_Passage to read_
Dy-NTK: Dynamic Neural Tangent Kernel

Updated 26 October 2025

Dy-NTK is a dynamic framework that redefines the traditional NTK regime by leveraging spectral decomposition to identify and exploit informative parameter directions.
It integrates both linear (NTK) and quadratic (QuadNTK) components to efficiently learn mixed dense low-degree and sparse high-degree representations with reduced sample complexity.
By applying targeted regularization, Dy-NTK controls parameter dynamics along beneficial subspaces, ensuring improved convergence, stability, and generalization.

_List of tasks_
A. Answer these from the Dy-NTK text, one line each:
(i) On what date was it updated?
(ii) What technique does Dy-NTK use to identify informative parameter directions?
(iii) By what means does it control parameter dynamics along beneficial subspaces?
B. Extend the Dy-NTK text with a few more sentences in the same style.
The lines placed after this text have no part in the work here.

_Given entries_
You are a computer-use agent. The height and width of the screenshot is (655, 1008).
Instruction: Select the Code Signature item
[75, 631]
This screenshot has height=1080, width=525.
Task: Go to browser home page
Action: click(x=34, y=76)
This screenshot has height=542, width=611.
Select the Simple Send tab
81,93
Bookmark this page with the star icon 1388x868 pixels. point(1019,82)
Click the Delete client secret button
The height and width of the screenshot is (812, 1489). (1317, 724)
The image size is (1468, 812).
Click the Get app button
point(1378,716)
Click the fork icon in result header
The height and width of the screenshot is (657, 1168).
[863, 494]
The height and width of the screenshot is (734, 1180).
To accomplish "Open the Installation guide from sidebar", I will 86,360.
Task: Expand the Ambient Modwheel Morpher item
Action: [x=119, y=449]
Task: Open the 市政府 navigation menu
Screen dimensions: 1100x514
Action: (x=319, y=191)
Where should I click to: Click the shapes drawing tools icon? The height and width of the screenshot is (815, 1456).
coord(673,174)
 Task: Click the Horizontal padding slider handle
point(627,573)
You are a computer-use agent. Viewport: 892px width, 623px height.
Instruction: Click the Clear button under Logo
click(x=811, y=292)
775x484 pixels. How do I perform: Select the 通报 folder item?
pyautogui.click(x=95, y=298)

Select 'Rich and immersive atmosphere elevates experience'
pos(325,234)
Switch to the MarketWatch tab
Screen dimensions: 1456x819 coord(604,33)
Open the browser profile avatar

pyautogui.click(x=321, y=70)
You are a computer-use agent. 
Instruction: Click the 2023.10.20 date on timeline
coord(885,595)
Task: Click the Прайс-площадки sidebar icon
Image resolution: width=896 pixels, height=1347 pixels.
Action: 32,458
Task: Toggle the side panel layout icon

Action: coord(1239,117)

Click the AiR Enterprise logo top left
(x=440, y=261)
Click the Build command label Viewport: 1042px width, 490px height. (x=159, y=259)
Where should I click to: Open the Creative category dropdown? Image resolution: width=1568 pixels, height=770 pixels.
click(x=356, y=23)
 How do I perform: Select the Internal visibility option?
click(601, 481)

_Exercise responses_
A.
(i) 26 October 2025
(ii) Spectral decomposition
(iii) By applying targeted regularization

B.
Dy-NTK (Dynamic Neural Tangent Kernel) broadly refers to mechanisms for escaping or extending the classical NTK regime by controlling, adapting, or exploiting the dynamics and structure of the kernel induced by neural network parameter evolution. The foundational setting is the “lazy training” regime, where the network behaves as a linearized model at initialization, represented by a fixed NTK. While the NTK captures optimality for certain function classes—particularly dense, low-degree polynomials—it imposes fundamental limits for feature learning, representation adaptation, and sample complexity in broader settings. Dy-NTK approaches combine spectral, optimization, and architectural tools to exploit higher-order dynamics, improve sample efficiency, and adapt to richer targets through nontrivial directions in parameter space.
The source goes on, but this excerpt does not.